Dangerous “Isms” Challenge Democracies in our Hemisphere and Beyond

Former Ambassador to Mexico Antonio Garza, the Bush Institute-SMU Economic Growth Initiative's Laura Collins, and Florida International University's David Kramer discuss the destabilizing forces of nativism, protectionism, and isolationism.

 Antonio Garza, Laura Collins, and David Kramer each focus on the challenges facing democracies today, including in our own hemisphere. A lawyer in both Mexico City and San Antonio, Garza served as U.S. ambassador to Mexico from 2002-2009. Collins leads the George W. Bush Institute’s work on immigration issues as director of the Bush Institute-SMU Economic Growth Initiative. Kramer is a senior fellow in human rights at Florida International University’s Steven J. Green School of International and Public Affairs, and previously worked on human rights and democracy issues for the State Department, Freedom House, and the McCain Institute for International Leadership.

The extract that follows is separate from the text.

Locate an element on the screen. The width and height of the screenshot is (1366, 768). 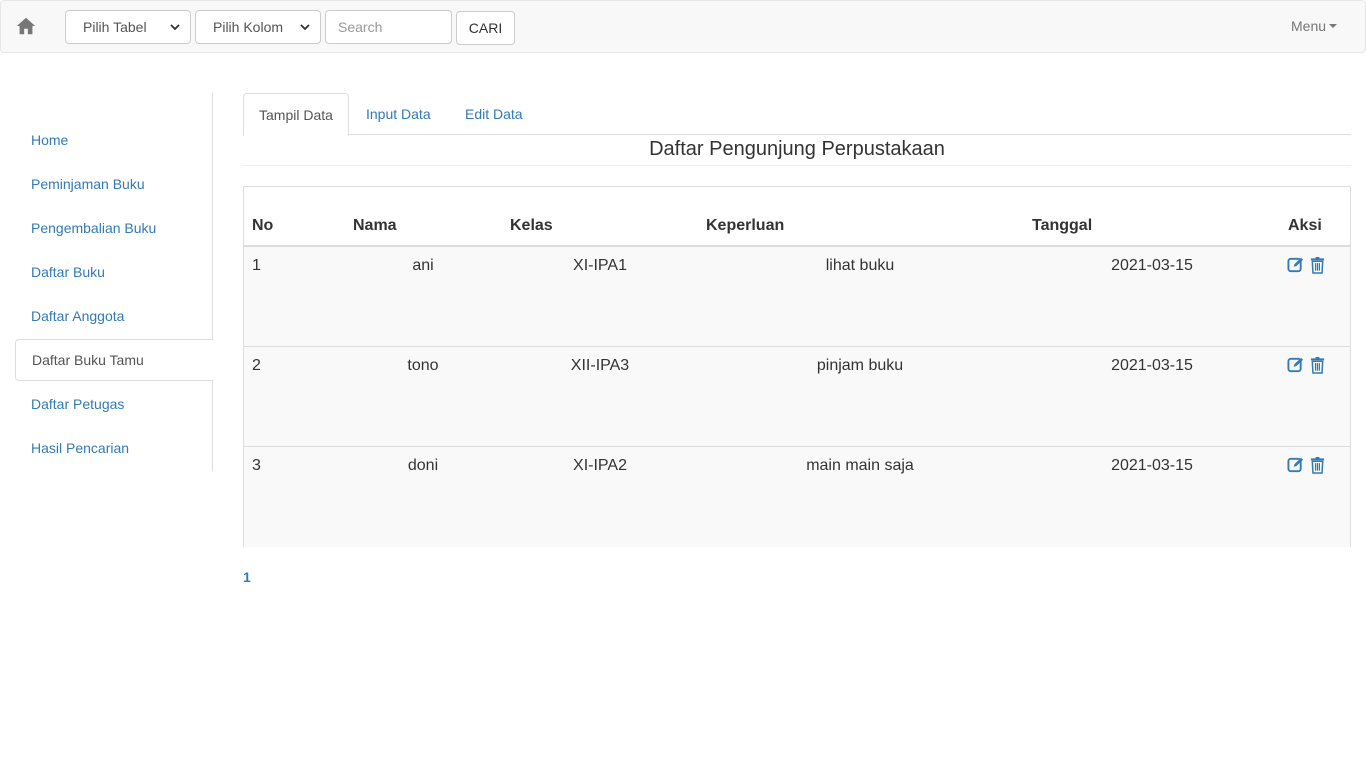
page-title: Daftar Pengunjung Perpustakaan is located at coordinates (797, 149).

In this video interview with Lindsay Lloyd, the Bradford M. Freeman Director of the Bush Institute’s Human Freedom Initiative, Chris Walsh, senior program manager of the Bush Institute’s Human Freedom Initiative, and William McKenzie, senior editorial advisor at the Bush Institute, the threesome discuss the destabilizing forces of nativism, protectionism, and isolationism. They also offer ways to counter the impact of those forces on modern democracies in our hemisphere and beyond. And they open their conversation with the challenge that racism presents both individuals and larger communities.

Below are edited excerpts from their video conversation:

Laura Collins on racial conversations:

I hope that what we do going forward can be a model for other countries. They’re going to have these continuing conversations as long as we continue to have a global society with people moving about. This is something where we can be a model going forward, even if we haven’t been perfect in the past.

Tony Garza on the rise of autocrats:

Great disparities in inequality and wealth lead to this sense of disenfranchisement within countries. When people don’t feel like they have a voice in that democracy, in that participatory government, they look to the autocrat, they look to the strongman. It’s easy to step in with nationalism, isolationism, and protectionism as though those were the answer, as though those were an alternative to democracy.


David Kramer on globalization:

Globalization has been for the most part a very positive phenomenon. But there are also people who were being left behind in the process. We have to take a more inclusive approach. If we do so, we reduce the incentive for people to resort to these “isms” that you’ve described.

Laura Collins on democracy needing to deliver for its citizens:

As a baseline, government has to get a few things right. If they can’t even do that, people aren’t going to trust that they’re going to be able to rely on anybody to help them, other than the people who really want to harm them in the end.

David Kramer on the need for American leadership:

We still face enormous challenges from authoritarian regimes like China and Russia, a different threat from Iran, and problems in our own hemisphere in Venezuela and Cuba. But the United States needs to continue to play the leading role in this. If we don’t, then we fall back into the patterns we’ve seen in the 1920s, 1930s, and other times that didn’t turn out so well for anyone.

David Kramer on workers feeling under threat:

A lot of workers feel that other countries are stealing our jobs and that companies are going overseas for manufacturing and other purposes. A lot of people in this country think that immigrants are stealing their jobs, and a lot of people think that technology is stealing their jobs. They feel under threat from a whole range of areas, and I think we just have to address that and help them deal with it and adjust to the changing environment.

Tony Garza on businesses taking a leadership role:

American businesses around the world are recognizing that they have a responsibility to this marketplace, and they have a responsibility to lead on these issues of democracy around the world.

Laura Collins on creating new Americans:

When we’re doing immigration policy in the U.S., what we’re really doing is we’re creating new Americans. How do we affirmatively move forward with making sure that people we’re bringing in are fully assimilated or integrated, whichever term you prefer? How are we making sure that they’re successful, and making sure that everybody at the same time is building towards that collectively? It’s not just about what government can do. It’s not just about what about immigrant communities can do. It’s how all of us as communities adapt and help bring them up together.


Tony Garza on America looking forward, not backward:

I like to say nostalgia is not a policy, because what you look back on very fondly as a Latino or a Black person may not have been a time that we want to return to. America is best when it is looking forward. That is what we need to do. We can’t fear looking forward, and we have to be willing to call people out that think nostalgia in and of itself is a policy. It’s not. Forward-looking and leading is really the direction that we want to constantly be going as a country.